He let out a soft chuckle. “Fair enough. But I just need you to know that...I wanted to see you again. But I thought that if I did…”

“What?”

“There would be no going back.”

“Oh," she said softly.

“Yeah.”

“What happens to a Jedi if they break that rule?”

“Expulsion from the Order, I’ve been told. I’ve never heard of it happening in recent history, though.”

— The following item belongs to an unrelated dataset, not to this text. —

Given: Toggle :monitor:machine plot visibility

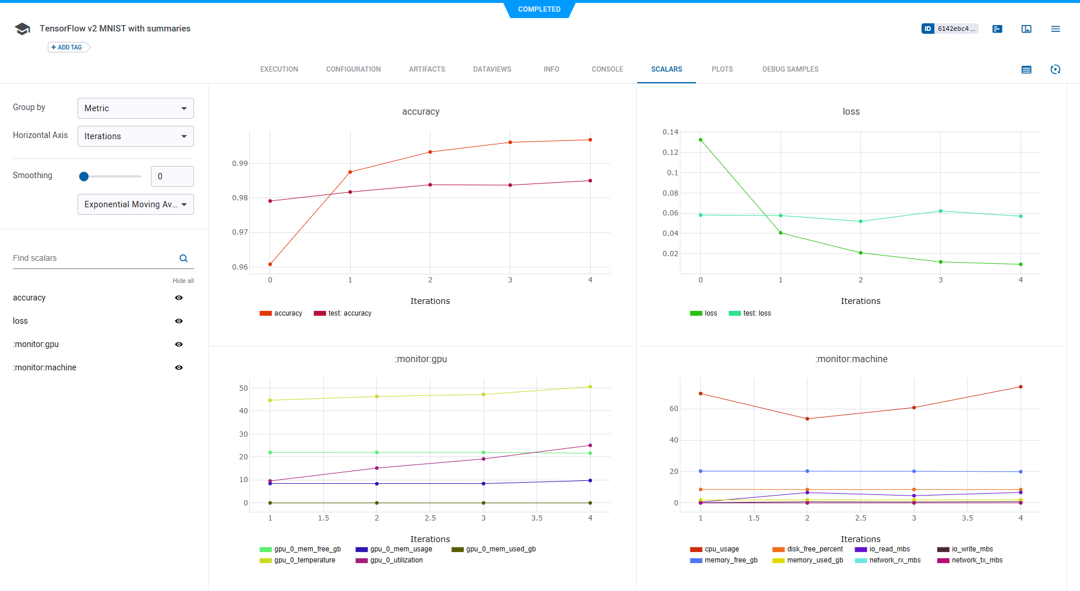Looking at the screenshot, I should pos(179,368).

“You can just...walk away? No punishment?”

He laughed again. “Punishment? No, of course not. But isn’t it punishment enough to be expelled from the Order?”

“Yes...of course. I was just-”

“I know. But it’s not like that. Why do you ask, anyway? Do you want me to leave the Order for you?”

She was taken aback, and not entirely sure he was just joking. Did he really think that? “ No !” she yelped. “That’s not what I was saying at all , Caleb…”

“I know. I was just winding you up.”

“I was just curious.”

“I know . And I was just kidding.”

There was the slightest hint of uncertainty in his voice, but she didn't know what to make of it and thought it best not to dwell on it. A few more moments of silence passed, but his heartbeat didn’t slow. 

“You’re in pain,” he murmured.

“Yes, some,” she admitted.

“I can try to help with that, but I don’t know if it’ll do much. If you want me to.”

“I do.”

He raised one hand, keeping the other arm snugly wrapped around her, and touched her temple lightly with his fingers. His warm palm curved against her cheek. “Close your eyes and focus on your breathing.”

She did as she was told. It might have been her imagination, but she felt a faint tingling sensation move through her body, relaxing her. The pain eased, although it was not completely gone, and she felt herself drift away from consciousness with the steady beat of his heart like a drum cadence leading her towards sleep.  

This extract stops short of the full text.